> [Problem description]:
Continue the book review of Wrath of N’Kai, starting right after its last sentence.

[START OF Text to read]

Wrath of N’kai
In the current climate, reading and reviewing horror titles really isn’t doing it for me, if I’m being completely honest – I think I need to do some reading (and reviewing) of titles that aren’t completely bound up in doom and gloom, and go for things that are at least slightly more upbeat in nature. A good way to start along that journey is to read the second Advanced Review Copy (ARC) I received from new publisher Aconyte Books: Wrath of N’Kai by Josh Reynolds, the first title in a new Arkham Horror series. This feels like it’s going to act a sort of ‘bridge’ for me, a stepping-stone from the horror genre staples that are my bread and butter on this blog, to some science-fiction and perhaps even fantasy titles.
I was a huge fan of the old Arkham Horror novels that came out about a decade or so ago, and was sad to see them go out of print and the brand seemingly go into retirement, so you can probably imagine just how excited I was to see that Aconyte Books had the license to start up a whole new series of Arkham Horror titles, starting with Wrath of N’Kai. The title is intriguing and suitably Lovecraftian in nature, and that gorgeous noirish front cover artwork, evoking the old 1930s and 1940s black and white films, is superlative work by illustrator Daniel Strange. In addition, Josh Reynolds is a brilliant writer who can twist and meld the occult detective genre to do weird and wonderful things, so I couldn’t wait to get reading and see what this new iteration of Arkham Horror had to offer me as a reader. Just who – or more likely what – is N’Kai; and what form will their wrath take?

[END OF Text to read]
[START OF Supplied records]

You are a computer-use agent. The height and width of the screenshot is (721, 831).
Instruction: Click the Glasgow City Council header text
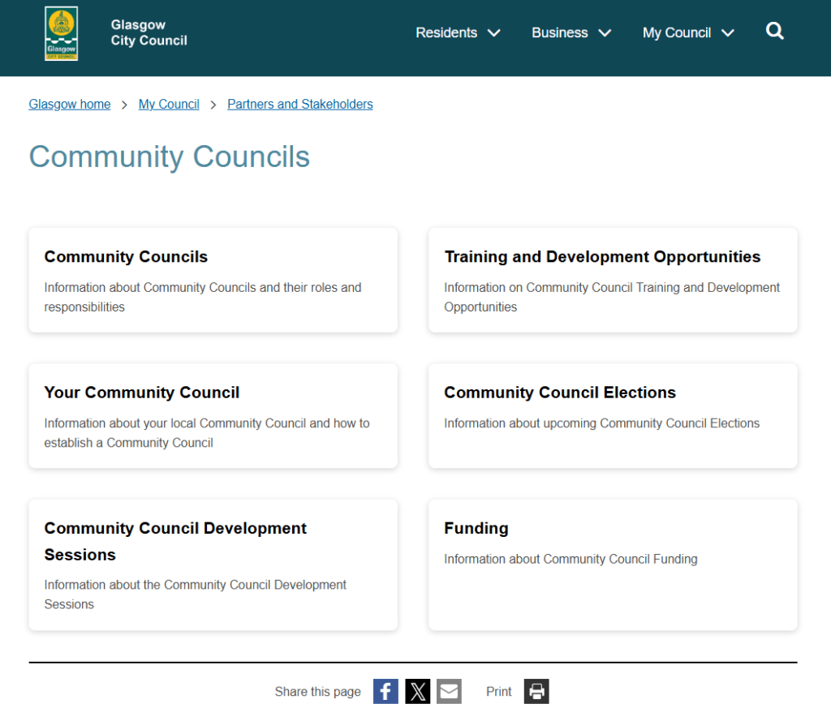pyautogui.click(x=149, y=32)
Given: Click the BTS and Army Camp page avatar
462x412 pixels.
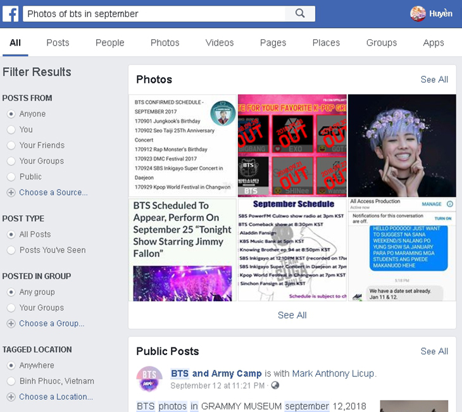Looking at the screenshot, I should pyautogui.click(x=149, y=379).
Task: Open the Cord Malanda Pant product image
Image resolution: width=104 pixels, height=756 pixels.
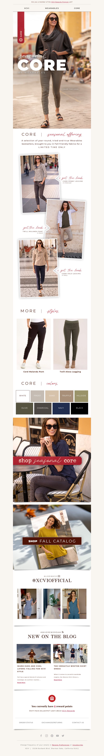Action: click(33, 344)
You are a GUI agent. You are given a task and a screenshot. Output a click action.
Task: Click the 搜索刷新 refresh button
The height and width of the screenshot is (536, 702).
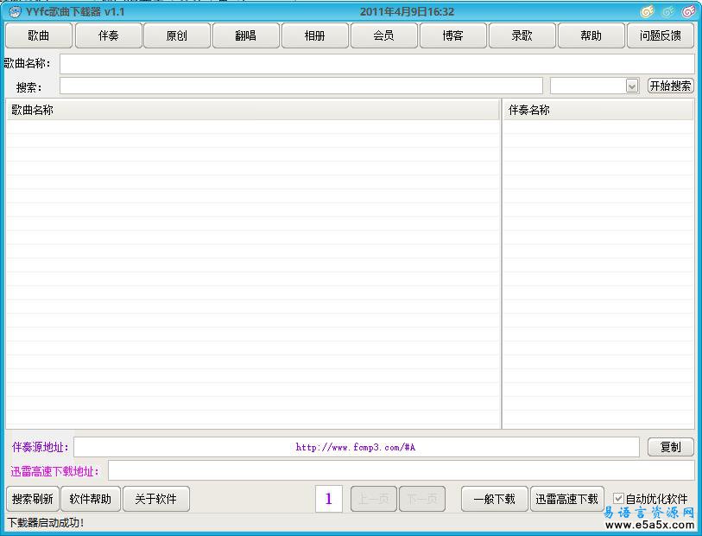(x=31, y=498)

[END OF Supplied records]
[START OF Supplied records]

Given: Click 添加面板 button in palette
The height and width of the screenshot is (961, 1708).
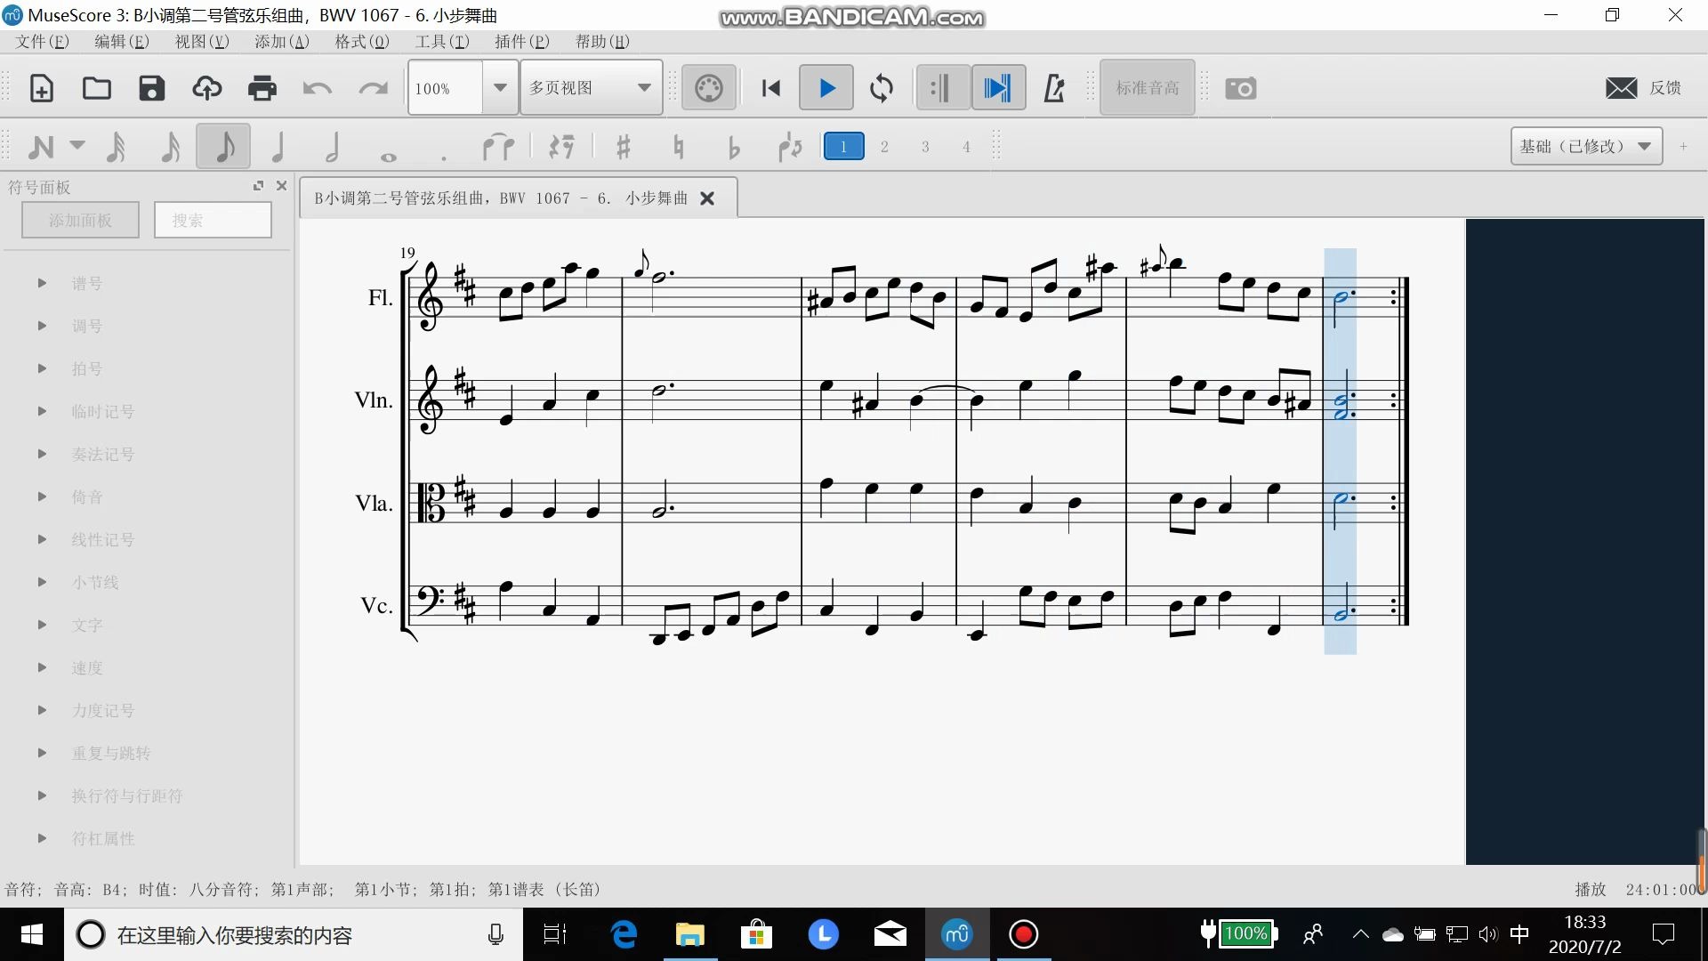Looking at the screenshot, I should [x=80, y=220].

[END OF Supplied records]
[START OF Supplied records]

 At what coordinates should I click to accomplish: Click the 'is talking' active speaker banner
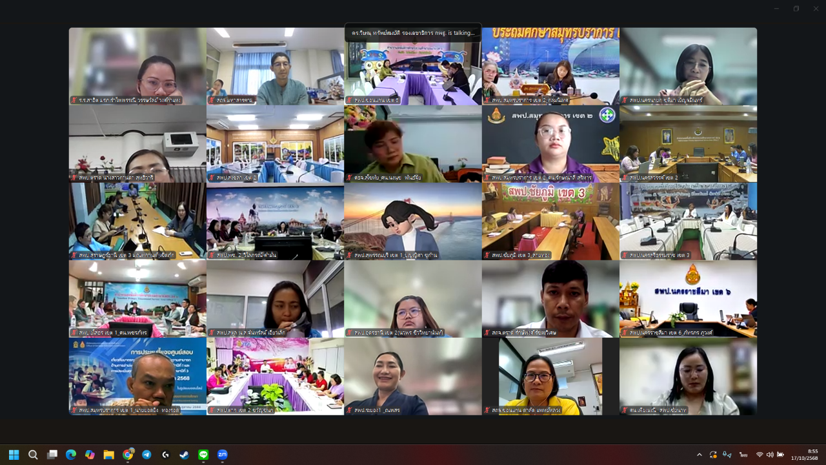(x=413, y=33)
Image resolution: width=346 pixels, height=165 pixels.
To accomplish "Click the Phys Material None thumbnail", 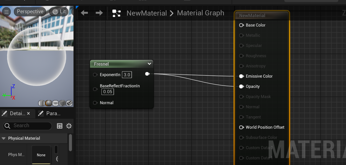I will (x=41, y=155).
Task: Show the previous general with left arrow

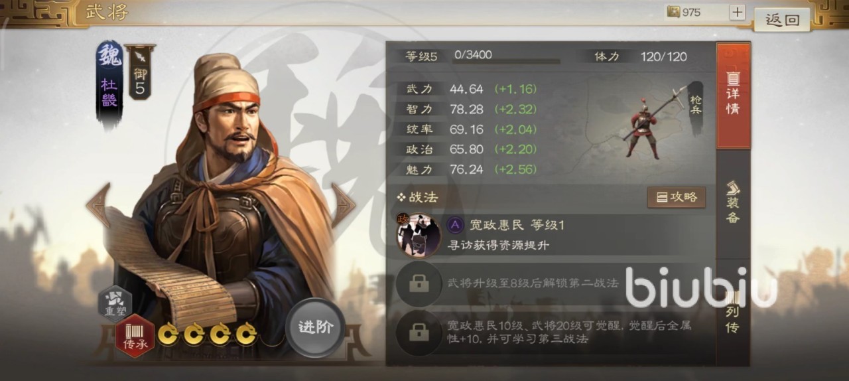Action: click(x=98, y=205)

[END OF Supplied records]

> [Exercise result]:
After an unsettling, eldritch-drenched prologue that deftly sets up the background to the novel, and hints at some of the occult action to come in future chapters, we are introduced to our protagonist, Countess
Alessandra Zorzi, international adventurer and thief. She’s one of those occult detective characters that Reynolds is just so good at creating and then imbuing with unique and engaging attributes. Cool, calm and collected on the surface, but with her own fears and worries lurking just below it, she breezes through life as an aristocratic thief, stealing occult objects to the order of various clients. As the book opens, she’s on the way to a new job – stealing a strange preserved body recently unearthed in Oklahoma, and to be presented at the Miskatonic Museum in the infamous town of Arkham. It’s an unusual commission, especially as she’s uncertain how he actually got in contact with her to deliver the request, but money is money and she has little choice but to travel to provincial Arkham, Massachusetts.
Reynolds delivers a truly masterful depiction of Arkham and its ancient and often archaic architecture, as well as the constant, sinister air of wrongness that wreaths everything – the buildings, the weather, and most especially the people. He deftly builds up a picture of a slowly-expanding town in which modernity and antiquity clash, where everyone is hiding some sort of secret and no action, no matter how petty, is entirely innocent. There’s a great Prohibition-era atmosphere that runs throughout the entire book that helps to underpin the plot and draws you into the mystery and the action, with the plot flowing smoothly between formal locations like museums and hotels, and dingy hideaway bars and even less salubrious (and far more dangerous) places. It’s all artfully blended together to make something that is almost compulsively-readable.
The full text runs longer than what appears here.